Stored items:
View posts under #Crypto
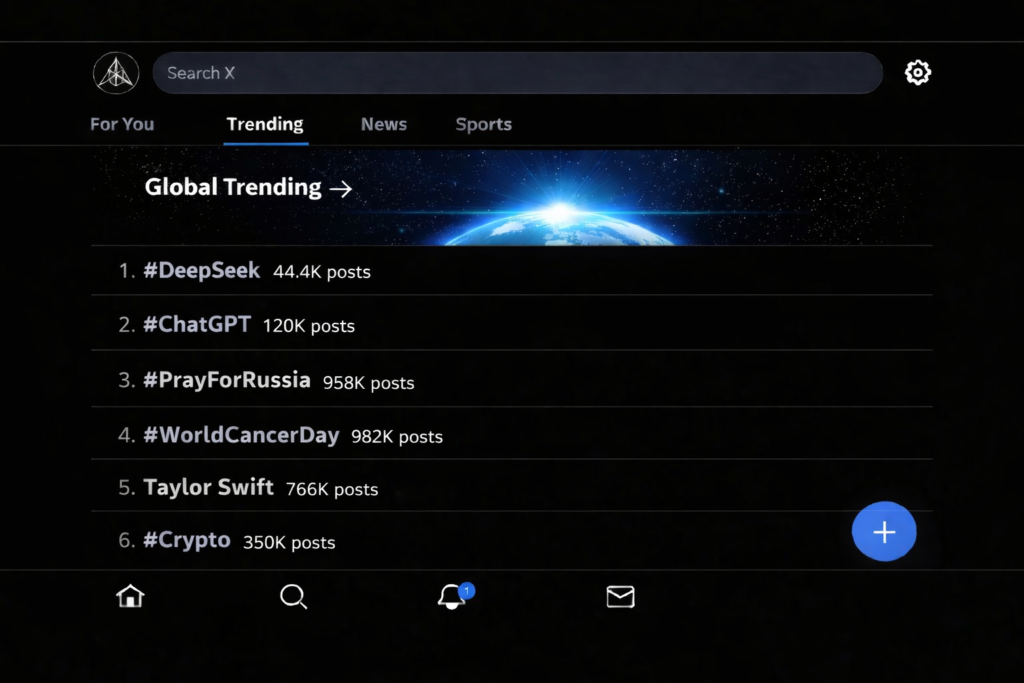Viewport: 1024px width, 683px height. pos(186,540)
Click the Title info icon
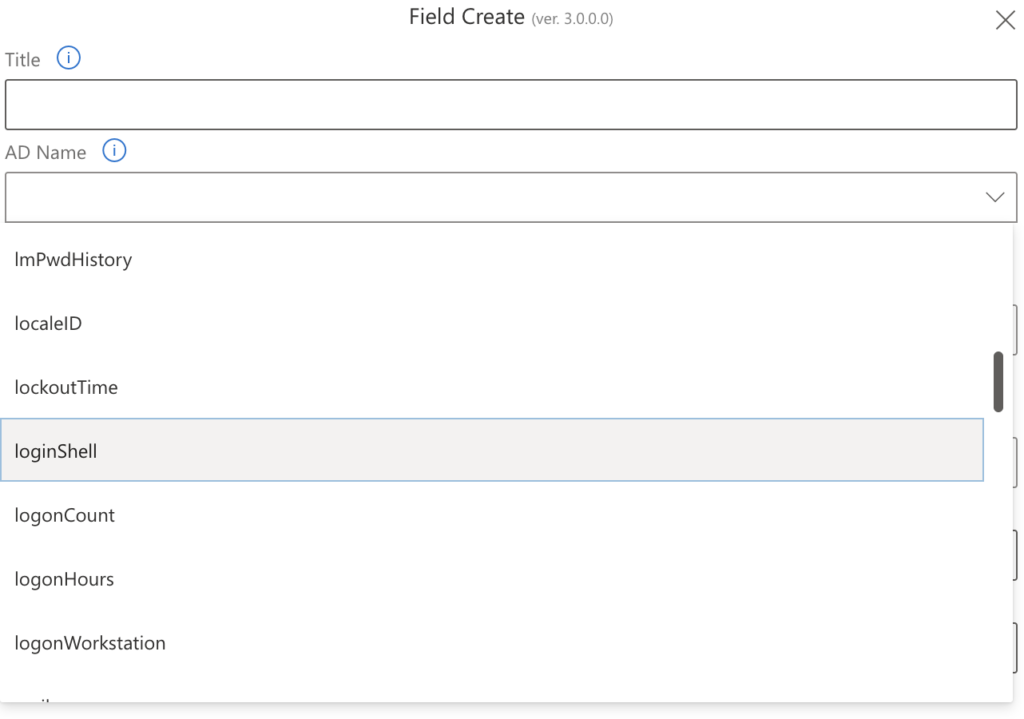Image resolution: width=1024 pixels, height=719 pixels. coord(68,58)
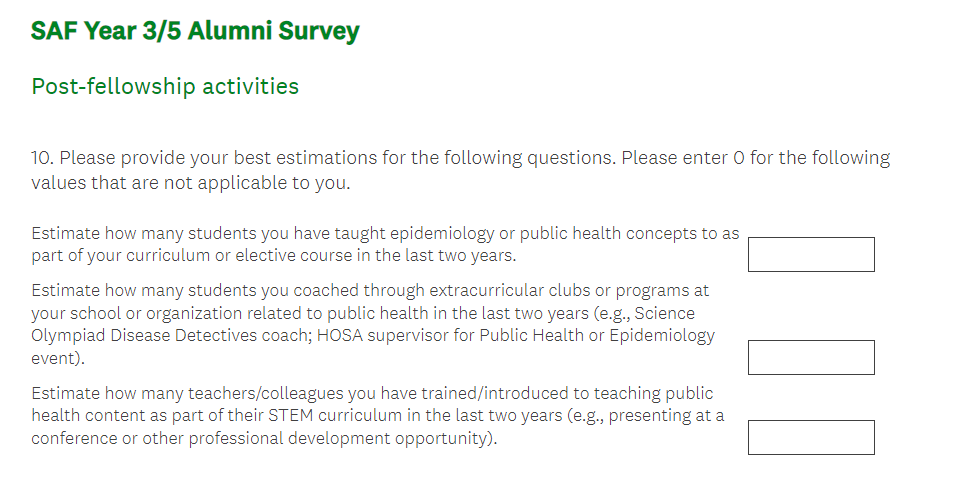Click the "values that are not applicable" line
This screenshot has width=962, height=492.
tap(190, 183)
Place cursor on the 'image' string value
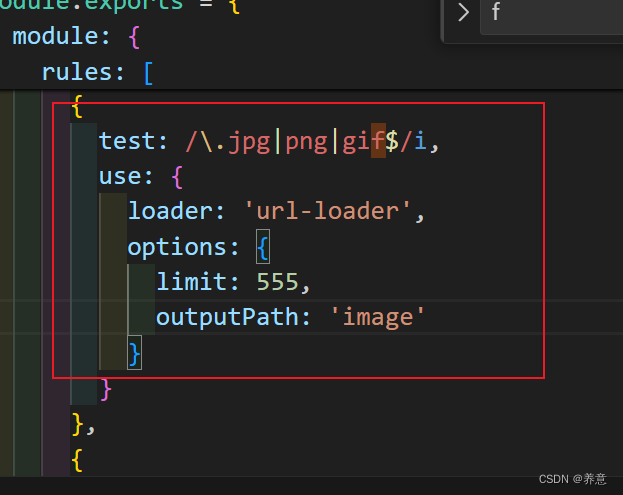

## The task
Return all the data exactly, and keep the pictures out.

## Reply
View posts under #Crypto
Viewport: 1024px width, 683px height. pos(186,540)
Click the Title info icon
Image resolution: width=1024 pixels, height=719 pixels. coord(68,58)
Click the "values that are not applicable" line
This screenshot has width=962, height=492.
tap(190, 183)
Place cursor on the 'image' string value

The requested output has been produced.